→ **Consigne**
Recopiez le passage du texte sur les Fake News entre "Les Fake News : good" et "humaine et artificielle.", inclus, en remplaçant "Facebook" par "Instagram".

→ **Texte présenté**
Les Fake News : good news pour les marques ? Par François Nicolon, Directeur Marketing EMEA chez Kantar Media
Si les prémices de la désinformation remontent à l’Antiquité, les Fake News revêtent aujourd’hui une dimension menaçante qui fait résonner un écho inédit à ce phénomène. Leur ampleur et vitesse de diffusion se sont intensifiées, et des problématiques nouvelles liées à la sécurité de l’information ont émergé. Toutes les parties prenantes tentent d’y répondre comme l’illustrent les récentes mesures prises tant du côté des gouvernements que des réseaux sociaux.
Début juillet, l’Assemblée nationale a voté une loi «contre la manipulation de l’information en période électorale» quand de leurs côtés Facebook, Twitter et YouTube ambitionnent de renforcer leur lutte en plus des investissements existants en modération humaine et artificielle.
C’est assurément la campagne électorale américaine de 2016 qui est à l’origine de la généralisation de l’appellation «Fake News» ; un épisode qui s’est accompagné d’une explosion des requêtes de ce terme sur Google. Elles sont depuis devenues un sujet d’actualité à part entière comme en témoignent les programmes tels que «Le Vrai du Faux» de France Info ou encore la chronique du 19.45 de M6 «Expliquez-nous : les Fake News de la semaine». Selon notre monitoring des médias français, le sujet connaît un regain de popularité depuis le début d’année. Le nombre de retombées dans la presse écrite française pour l’expression s’élève à 3 901 au cours des trois derniers mois (Source : Pickanews, période du 7 juin au 7 septembre 2018).
 
Le grand public fait lui aussi preuve d’une réelle prise de conscience : 75% des Français estiment être confrontés au moins une fois par semaine à des informations ou actualités qu’ils jugent fausses ou représentant mal la réalité (Source : Eurobaromètre CE Kantar). 85% d’entre eux vont jusqu’à considérer le phénomène comme un problème pour leur pays et 81% y voient un danger pour la démocratie. Toutefois, la dénomination «Fake News» reste floue : s’agit-il d’une information erronée, d’une information biaisée ou encore d’une information médiatique que l’on tente de décrédibiliser ? Le segment d’audience qui s’intéresse à l’actualité les définit plus clairement. 58% estiment qu’une Fake News est une information mensongère et délibérément diffusée par les grands organes de presse, illustrant une certaine défiance à leur égard.

→ **Données fournies**
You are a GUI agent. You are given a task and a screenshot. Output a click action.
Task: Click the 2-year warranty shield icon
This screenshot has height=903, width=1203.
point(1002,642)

→ **Réponse**
Les Fake News : good news pour les marques ? Par François Nicolon, Directeur Marketing EMEA chez Kantar Media
Si les prémices de la désinformation remontent à l’Antiquité, les Fake News revêtent aujourd’hui une dimension menaçante qui fait résonner un écho inédit à ce phénomène. Leur ampleur et vitesse de diffusion se sont intensifiées, et des problématiques nouvelles liées à la sécurité de l’information ont émergé. Toutes les parties prenantes tentent d’y répondre comme l’illustrent les récentes mesures prises tant du côté des gouvernements que des réseaux sociaux.
Début juillet, l’Assemblée nationale a voté une loi «contre la manipulation de l’information en période électorale» quand de leurs côtés Instagram, Twitter et YouTube ambitionnent de renforcer leur lutte en plus des investissements existants en modération humaine et artificielle.